Sofía Gallisá Muriente is an artist whose research-based practice resists colonial erasures and claims the freedom of historical agency, proposing mechanisms for remembering and reimagining. Her work deepens the subjectivity of historical narratives and contests dominant visual culture through multiple approaches to documentation. She employs text, image and archive as medium and subject, exploring their poetic and political implications. Sofía has been a fellow of the Smithsonian Institute, Annenberg Media Lab at USC and the Flaherty Seminar, and participated in residencies such as Alice Yard (Trinidad & Tobago), FAARA (Uruguay) and Fonderie Darling (Montreal). She has exhibited in Documenta Fifteen, the Whitney Museum, the Queens Museum, ifa Galerie and Savvy Contemporary in Berlin, Museo de Arte Contemporáneo de Puerto Rico, and galleries like Km 0.2 and Embajada.

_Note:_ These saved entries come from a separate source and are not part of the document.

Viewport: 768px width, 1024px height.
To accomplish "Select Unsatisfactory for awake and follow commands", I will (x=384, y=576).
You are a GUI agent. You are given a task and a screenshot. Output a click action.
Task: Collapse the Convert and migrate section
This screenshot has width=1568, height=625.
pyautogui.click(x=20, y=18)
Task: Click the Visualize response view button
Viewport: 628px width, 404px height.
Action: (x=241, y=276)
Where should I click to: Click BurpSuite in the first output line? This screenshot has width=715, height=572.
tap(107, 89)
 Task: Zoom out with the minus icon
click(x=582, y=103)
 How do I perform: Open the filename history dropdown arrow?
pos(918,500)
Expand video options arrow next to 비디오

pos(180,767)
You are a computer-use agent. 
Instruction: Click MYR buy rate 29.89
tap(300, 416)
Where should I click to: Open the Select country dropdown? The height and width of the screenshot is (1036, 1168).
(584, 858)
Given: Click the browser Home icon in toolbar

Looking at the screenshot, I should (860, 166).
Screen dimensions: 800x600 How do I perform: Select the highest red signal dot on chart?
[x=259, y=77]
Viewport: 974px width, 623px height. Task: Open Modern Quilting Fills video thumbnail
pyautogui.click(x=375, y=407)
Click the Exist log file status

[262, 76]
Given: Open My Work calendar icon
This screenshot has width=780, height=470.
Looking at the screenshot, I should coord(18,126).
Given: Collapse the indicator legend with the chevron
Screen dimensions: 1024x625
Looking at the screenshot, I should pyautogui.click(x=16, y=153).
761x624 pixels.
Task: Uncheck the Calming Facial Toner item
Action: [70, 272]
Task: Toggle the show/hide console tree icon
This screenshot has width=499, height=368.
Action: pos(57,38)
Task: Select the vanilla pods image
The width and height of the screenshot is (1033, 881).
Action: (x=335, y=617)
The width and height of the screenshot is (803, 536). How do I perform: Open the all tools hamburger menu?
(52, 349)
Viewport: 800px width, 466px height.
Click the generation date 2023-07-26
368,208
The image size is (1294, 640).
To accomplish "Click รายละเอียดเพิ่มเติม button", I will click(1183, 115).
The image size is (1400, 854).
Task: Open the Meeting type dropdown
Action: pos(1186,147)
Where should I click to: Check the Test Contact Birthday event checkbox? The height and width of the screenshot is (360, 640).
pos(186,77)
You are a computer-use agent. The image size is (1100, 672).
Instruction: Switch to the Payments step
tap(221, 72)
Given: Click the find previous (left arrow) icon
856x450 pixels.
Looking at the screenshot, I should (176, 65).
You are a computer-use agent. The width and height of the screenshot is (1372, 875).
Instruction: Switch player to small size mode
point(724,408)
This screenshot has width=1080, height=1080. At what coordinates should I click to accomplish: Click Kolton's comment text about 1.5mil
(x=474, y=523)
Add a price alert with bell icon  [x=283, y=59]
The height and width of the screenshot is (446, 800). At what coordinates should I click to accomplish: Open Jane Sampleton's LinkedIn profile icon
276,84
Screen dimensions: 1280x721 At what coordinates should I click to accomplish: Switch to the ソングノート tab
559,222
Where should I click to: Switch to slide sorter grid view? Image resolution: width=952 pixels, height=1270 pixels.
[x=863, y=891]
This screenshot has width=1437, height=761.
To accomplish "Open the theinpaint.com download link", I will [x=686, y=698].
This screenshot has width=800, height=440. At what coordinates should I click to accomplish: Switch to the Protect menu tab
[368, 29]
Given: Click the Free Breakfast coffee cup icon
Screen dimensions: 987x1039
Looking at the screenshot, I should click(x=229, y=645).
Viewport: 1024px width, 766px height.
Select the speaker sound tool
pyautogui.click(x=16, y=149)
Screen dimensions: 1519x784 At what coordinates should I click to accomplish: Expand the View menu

From 2014 to 2020, she co-directed the artist-run organization Beta-Local, dedicated to fostering knowledge exchange and transdisciplinary practices. She is currently a fellow of the Puerto Rican Arts Initiative and the Cisneros Institute at MoMA.

Nadia Huggins (b. 1984, Port of Spain, Trinidad and Tobago) is a self-taught visual artist who works primarily with photography. In 2011, Nadia co-founded the visual arts publication ARC Magazine. Her photography was awarded the Festival Caribeen de l’image du Mémorial ACTe Jury Prize in Guadeloupe in 2015, and has been exhibited regionally and internationally. Some of her more notable exhibitions have been: Relational Undercurrents: Contemporary Art of the Caribbean Archipelago, Museum of Latin American Art, California, USA, Jamaica Biennial, at the National Gallery in Kingston, Jamaica, 2017; Small Axe: Caribbean Queer Visualities in Belfast, U.K. in 2016 and Glasgow, U.K. in 2016; Fighting the Currents at Centro de La Imagen, Dominican Republic, 2016; In Another Place, And Here, Victoria, Canada in 2015; CONTACT Photography Festival in 2014: and Wrestling with the Image at Art Museum of the Americas, Washington D.C., U.S.A. in 2011. She currently resides in Saint Vincent and the Grenadines.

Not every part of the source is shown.